The idea was pretty straight forward. I just had to create a helm chart, where all templates would have to be of kind: Application
. I created a new Git repository, argocd-apps-bootstrap
, and this was the directory structure:
~/argocd-apps-bootstrap$ tree
.
├── README.md
├── apps
│ ├── infra
│ │ ├── Chart.yaml
│ │ ├── configs
│ │ │ └── dev.yaml
│ │ ├── templates
│ │ │ └── echoserver.yaml
│ │ └── values.yaml
│ └── platform
│ ├── Chart.yaml
│ ├── configs
│ │ ├── dev.yaml
│ │ ├── prod.yaml
│ │ └── staging.yaml
│ ├── templates
│ │ └── core.yaml
│ └── values.yaml
└── configs
├── common
│ └── values.yaml
├── dev
│ └── values.yaml
├── prod
│ └── values.yaml
└── staging
└── values.yaml
12 directories, 15 files
~/argocd-apps-bootstrap$
Each file under repository’s root configs
directory would contain values for variables. For example, ./configs/common/values.yaml
would contain variables that would be common to all environments and all templates, so that I don’t have to redeclare them in each file:
~/argocd-apps-bootstrap$ cat ./configs/common/values.yaml
argocdNamespace: argocd
appNamesapce: apps
appProject: default
appServer: https://kubernetes.default.svc
appRevisionHistoryLimit: 2
appDefaultTier: tier0
~/argocd-apps-bootstrap$
and the files ./configs/<env-name>/values.yaml
would contain value of variables that would be specific to that environment.
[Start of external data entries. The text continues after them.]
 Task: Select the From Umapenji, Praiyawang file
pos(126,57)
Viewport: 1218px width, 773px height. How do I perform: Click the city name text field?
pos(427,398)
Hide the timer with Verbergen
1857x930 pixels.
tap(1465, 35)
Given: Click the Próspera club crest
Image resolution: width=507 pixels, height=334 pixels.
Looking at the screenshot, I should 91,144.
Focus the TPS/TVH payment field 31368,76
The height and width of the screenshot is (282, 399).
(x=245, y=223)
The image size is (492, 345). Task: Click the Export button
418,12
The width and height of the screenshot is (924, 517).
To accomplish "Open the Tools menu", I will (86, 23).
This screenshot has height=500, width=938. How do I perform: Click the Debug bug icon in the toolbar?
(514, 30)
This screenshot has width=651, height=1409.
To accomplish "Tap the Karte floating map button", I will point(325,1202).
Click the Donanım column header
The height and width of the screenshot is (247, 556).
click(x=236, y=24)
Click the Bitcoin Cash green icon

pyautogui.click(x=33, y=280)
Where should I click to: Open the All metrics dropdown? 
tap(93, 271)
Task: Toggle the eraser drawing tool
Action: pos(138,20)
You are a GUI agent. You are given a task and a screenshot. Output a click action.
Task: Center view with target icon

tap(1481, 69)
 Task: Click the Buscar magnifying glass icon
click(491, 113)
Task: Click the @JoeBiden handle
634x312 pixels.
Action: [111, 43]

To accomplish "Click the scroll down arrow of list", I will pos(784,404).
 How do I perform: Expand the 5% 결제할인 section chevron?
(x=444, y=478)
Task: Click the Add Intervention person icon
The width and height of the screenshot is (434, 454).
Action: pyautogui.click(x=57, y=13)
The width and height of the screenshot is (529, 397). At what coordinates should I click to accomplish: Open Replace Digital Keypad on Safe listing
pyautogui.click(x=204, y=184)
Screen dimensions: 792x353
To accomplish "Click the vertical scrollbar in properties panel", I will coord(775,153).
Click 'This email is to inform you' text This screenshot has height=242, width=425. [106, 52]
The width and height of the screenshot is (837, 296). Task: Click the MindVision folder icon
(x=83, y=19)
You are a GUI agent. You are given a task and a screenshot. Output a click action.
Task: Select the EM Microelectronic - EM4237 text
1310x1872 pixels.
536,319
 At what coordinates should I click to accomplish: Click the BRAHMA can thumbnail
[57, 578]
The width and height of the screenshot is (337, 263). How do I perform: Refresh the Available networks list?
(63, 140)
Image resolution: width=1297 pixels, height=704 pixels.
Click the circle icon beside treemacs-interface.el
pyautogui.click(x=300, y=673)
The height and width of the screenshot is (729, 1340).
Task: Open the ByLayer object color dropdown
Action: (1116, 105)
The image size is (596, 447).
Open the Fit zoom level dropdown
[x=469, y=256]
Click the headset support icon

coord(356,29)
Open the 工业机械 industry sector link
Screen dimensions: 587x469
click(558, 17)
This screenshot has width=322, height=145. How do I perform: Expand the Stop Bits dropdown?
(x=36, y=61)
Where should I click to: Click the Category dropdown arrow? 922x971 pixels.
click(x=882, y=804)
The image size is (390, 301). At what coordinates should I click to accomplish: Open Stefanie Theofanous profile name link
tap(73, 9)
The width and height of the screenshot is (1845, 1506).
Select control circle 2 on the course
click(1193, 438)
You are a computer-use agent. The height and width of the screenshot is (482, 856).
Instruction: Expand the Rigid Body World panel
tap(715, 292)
then files like ./apps/infra/configs/dev.yaml
would contain template specific variables
~/argocd-apps-bootstrap$ cat apps/others/configs/dev.yaml
echoserver:
enabled: false
~/argocd-apps-bootstrap$
And then finally the template file itself will look something like this:
{{- if .Values.echoserver.enabled }}
apiVersion: argoproj.io/v1alpha1
kind: Application
metadata:
name: echoserver-{{.Values.echoserver.tier | default .Values.appDefaultTier }}
namespace: {{ .Values.argocdNamespace }}
{{- with .Values.echoserver.annotations }}
annotations:
{{- toYaml . | nindent 4 }}
{{- end }}
finalizers:
- resources-finalizer.argocd.argoproj.io
spec:
destination:
namespace: {{ .Values.appNamesapce }}
server: {{ .Values.appServer | squote }}
project: {{ .Values.appProject }}
revisionHistoryLimit: {{ .Values.appRevisionHistoryLimit }}
source:
helm:
valueFiles:
- ./environments/{{.Values.envName}}/{{.Values.echoserver.tier | default .Values.appDefaultTier }}/values.yaml
- ./environments/{{.Values.envName}}/{{.Values.echoserver.tier | default .Values.appDefaultTier }}/images.yaml
path: charts/echoserver
repoURL: 'git@<some-git-repo-url-where-your-actual-helm-charts-are>/helm-charts.git'
targetRevision: {{ .Values.echoserver.repoBranch }}
syncPolicy:
automated:
selfHeal: true
prune: true
{{- end }}
In this above block, the lines under valueFiles
are referring to the files present under source of the helm chart repository git@<some-git-repo-url-where-your-actual-helm-charts-are>/helm-charts.git
and not under this app bootstrap repository.
Once all these are done and commited to git repository, I simply added one app using ArgoCD ui, whose eventual manifest would look like this:
project: default
source:
repoURL: 'git@<git-repo-url>/argocd-apps-bootstrap.git'
path: apps/infra
targetRevision: main
helm:
valueFiles:
- ../../configs/common/values.yaml
- ../../configs/dev/values.yaml
- ./configs/dev.yaml
destination:
server: 'https://kubernetes.default.svc'
syncPolicy:
automated:
prune: true
selfHeal: true
That’s it. From next time onwards, I just have to add files in this argocd-apps-bootstrap
under their respective template folder. ArgoCD will sync the repo and do the rest for me. All I have to do now is add a file, raise a Merge Request and get it merged.
This whole setup has been working really well for us. Now, we don’t need to run any Jenkins job. GitOps all the way.